Host Ross Ashcroft joins Carne Ross at his headquarters in New York to discuss what can be learned from his progressive approach to foreign policy.
In 2003, Carne Ross was a Foreign Office diplomat on the fast track to ambassadorship and almost certainly a knighthood when he turned his back on power to set up Independent Diplomat, a non-profit advisory diplomacy group.
Ross gave testimony that was deeply critical of the government during the Butler Inquiry into Weapons of Mass Destruction claims. He said the existence of WMDs were questionable, the concern over their potential danger, heavily inflated.
Ross told Renegade Inc he didn’t quite understand at the time, the ramifications of his actions.
“I remember pressing the send button on my word processor,” he said. “I was in Kosovo at the time and thinking this action is some kind of ending but I don’t quite know what. Three days later I sent my evidence as my resignation letter to the Foreign Secretary without really knowing what would follow at all.”
The Foreign Secretary did not reply. A short while later Ross received an email from personnel offering psychological counselling, which he declined.
Then British Prime Minister, Tony Blair stepped in to totally contradict Ross’s concerns.
Ross said his reaction was ‘visceral’.
“Tony Blair is responsible for a great many deaths, including people I know,” he said. “He has not really been held accountable for his actions. I don’t think a public inquiry, however much it contradicts his own account of what happened, is sufficient accountability.
“I think he should be prosecuted for what he did. He should face material consequences. This was a war.”
The former diplomat says there was a lot of groupthink inside the Foreign Office. After 9/11 it became clear that from the top down, the government wanted a particular result.
A lot of the evidence and justifications used to invade Iraq and Afghanistan were “fundamentally false,” he said.
“The Prime Minister wanted to add a particular account of the threat and the evidence was massaged to fit that prerogative,” he said. “It wasn’t the other way round. We didn’t look at the evidence and produce an analysis that Iraq’s WMD was a threat because in fact we had been doing that for many years and had come to the conclusion that Iraq’s WMDs were not a threat. So the impulse to change that story came from the top.”
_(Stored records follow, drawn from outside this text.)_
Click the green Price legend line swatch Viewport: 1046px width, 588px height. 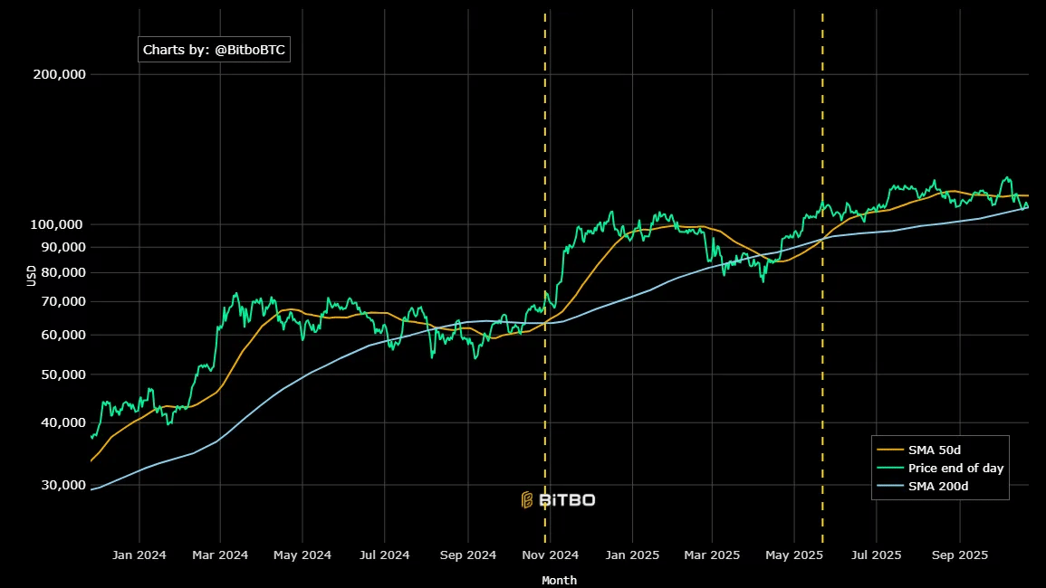tap(889, 468)

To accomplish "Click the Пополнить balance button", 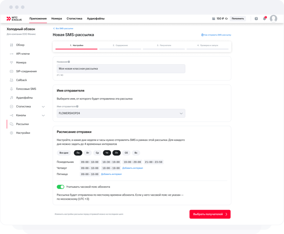I will (x=238, y=19).
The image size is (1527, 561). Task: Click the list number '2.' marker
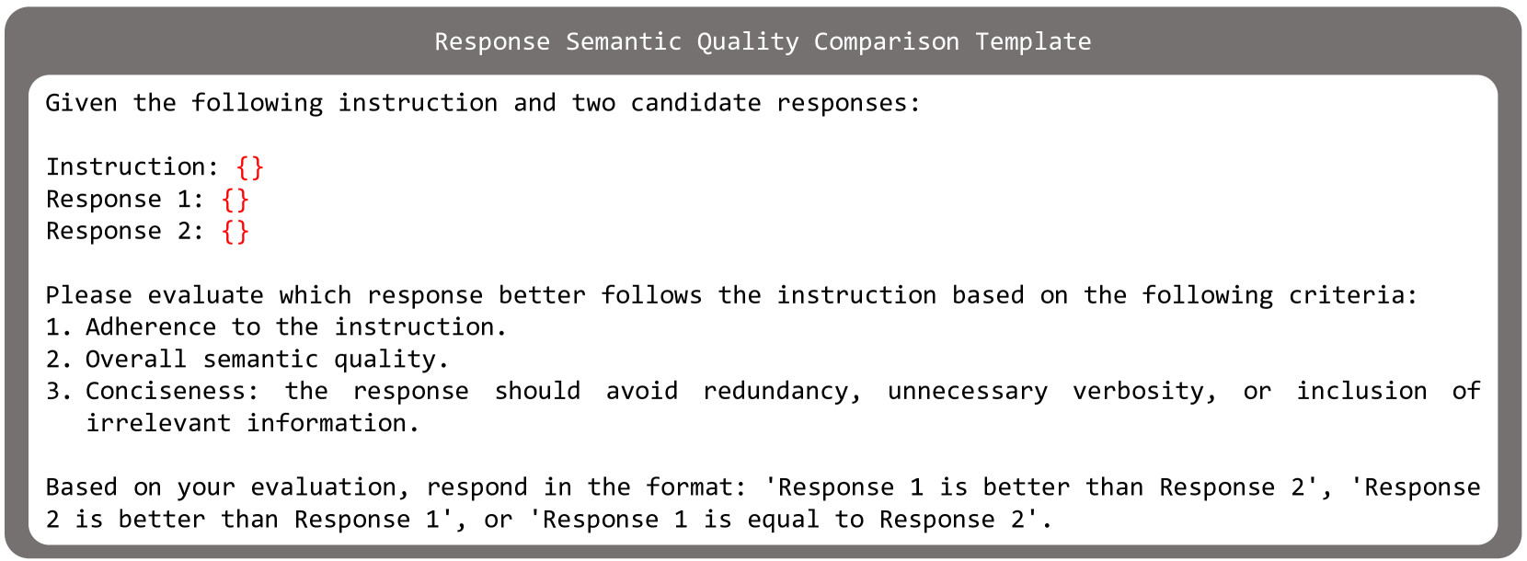coord(59,360)
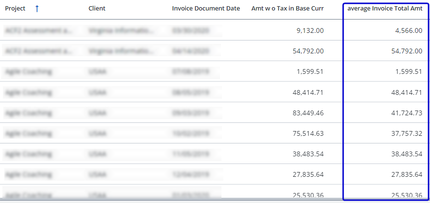The image size is (430, 203).
Task: Click the first row's Client cell
Action: pos(121,30)
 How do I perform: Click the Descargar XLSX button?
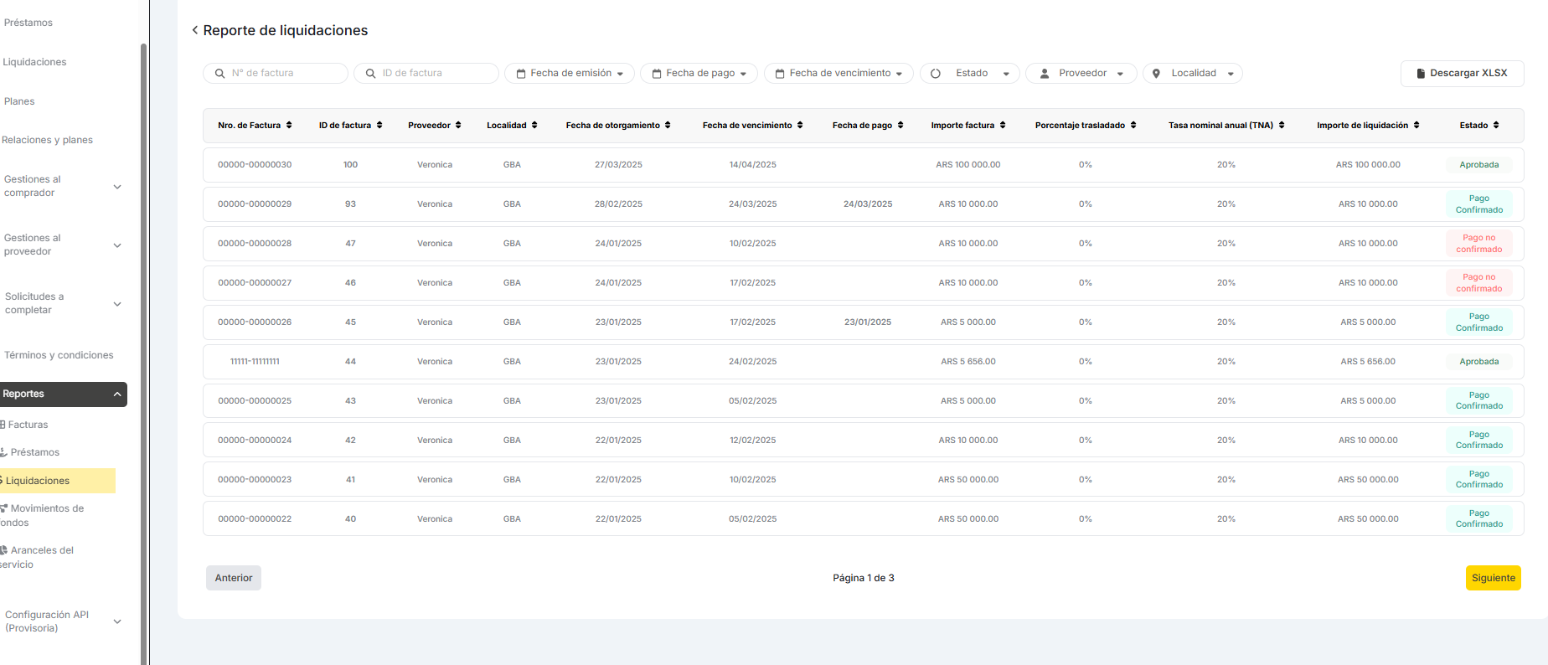1462,74
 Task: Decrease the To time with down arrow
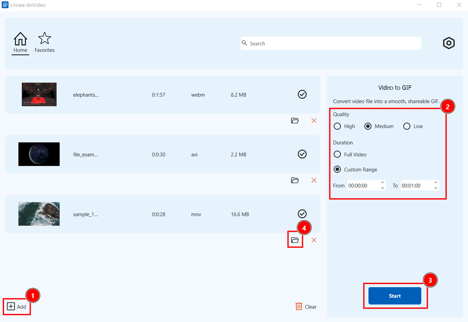click(x=436, y=188)
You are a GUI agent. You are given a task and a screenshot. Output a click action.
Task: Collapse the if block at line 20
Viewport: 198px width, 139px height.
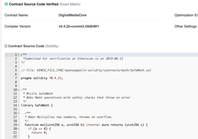pyautogui.click(x=19, y=129)
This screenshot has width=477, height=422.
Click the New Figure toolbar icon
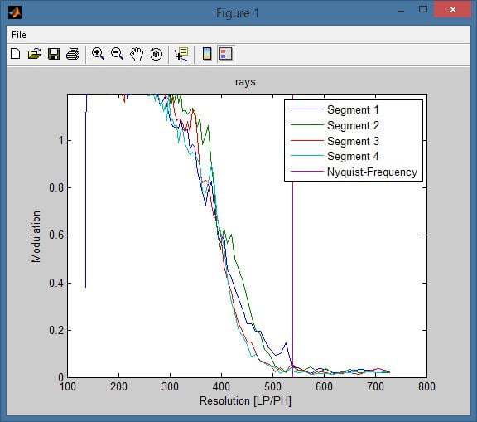(15, 54)
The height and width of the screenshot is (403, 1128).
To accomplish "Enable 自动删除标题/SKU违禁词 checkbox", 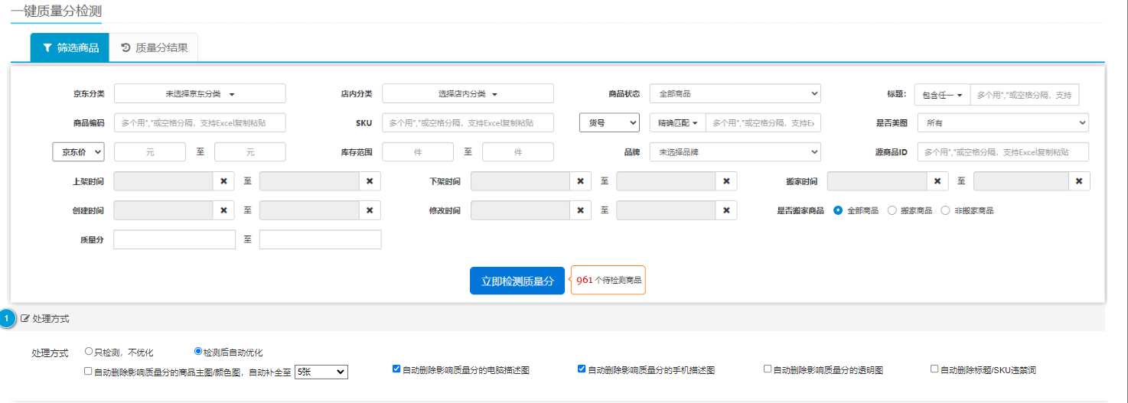I will pyautogui.click(x=934, y=369).
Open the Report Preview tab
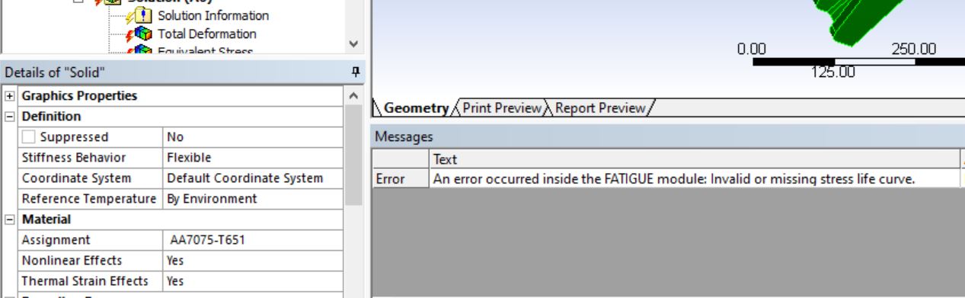 point(600,108)
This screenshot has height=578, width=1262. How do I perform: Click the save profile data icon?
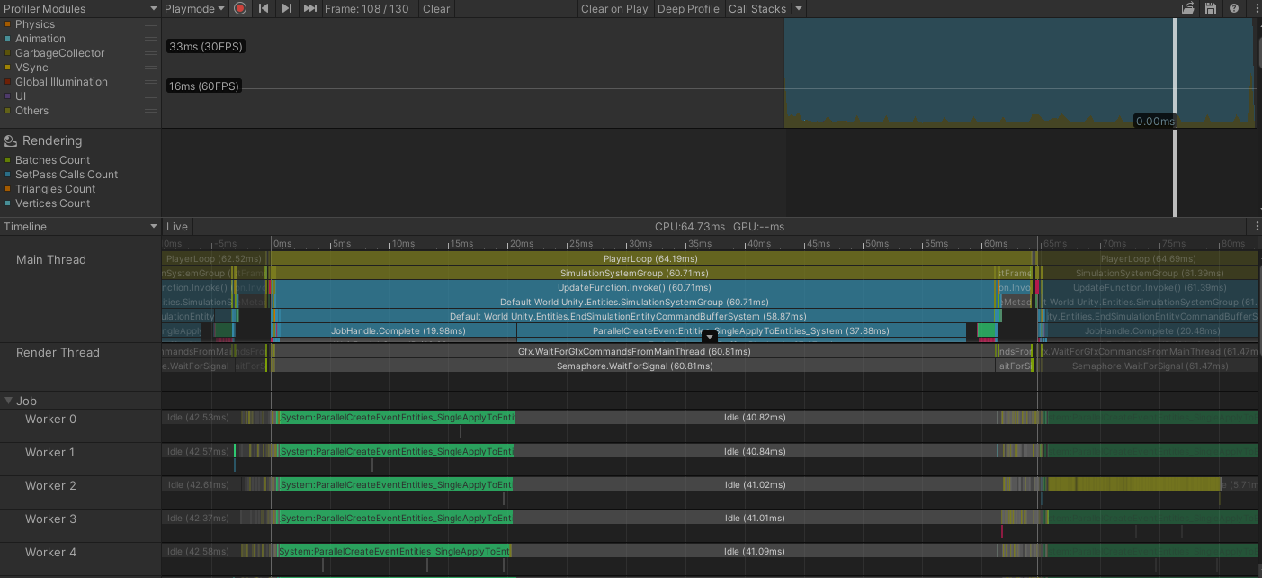[1209, 8]
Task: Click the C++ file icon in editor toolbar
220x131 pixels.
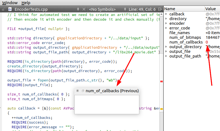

Carne bluntly calls the former British Prime Minister “a lapdog and a poodle” of the United States’ and its foreign policy objectives.
“Everything was about America,” he said. “I worked on the Middle East with the British foreign office for many many years. And there was a very clear transition during the Blair years.”
Ross said Foreign Office representatives used to go to Washington to offer independent analysis and recommendations. But after a while, “and towards the end”, particularly after 9/11, it simply became a task in receiving instruction.
“Blair was in sort of awe of the Americans. I think he wanted to be an American.”
Likewise Carne says the British Press and Parliament “utterly failed” to adequately oppose the war in real, tangible terms.
“Basically Iraq is a disaster,” says Carne. “I’m not saying Saddam Hussein was a good thing and I’m glad that he was overthrown, and I was very very opposed to his regime. But the aftermath of the invasion has been a disaster for Iraq of endless chaos which is itself then fostered further.
“ISIS was born of the Iraq chaos it was born in prisons – in American prisons – holding Baathist activists who became extremists, who became ISIS.”
“The allies invaded Iraq to destroy a fake threat and in doing so, created a real one that now threatens everybody,” he says.
The West has supported autocrat-after-autocrat, repressive-government-after-repressive-government, and continues to do so today. In Saudi Arabia. In Yemen.
Without ‘real values’ underpinning foreign policy, The West will continue to spawn real threats out of fake ones.
Watch the full interview above.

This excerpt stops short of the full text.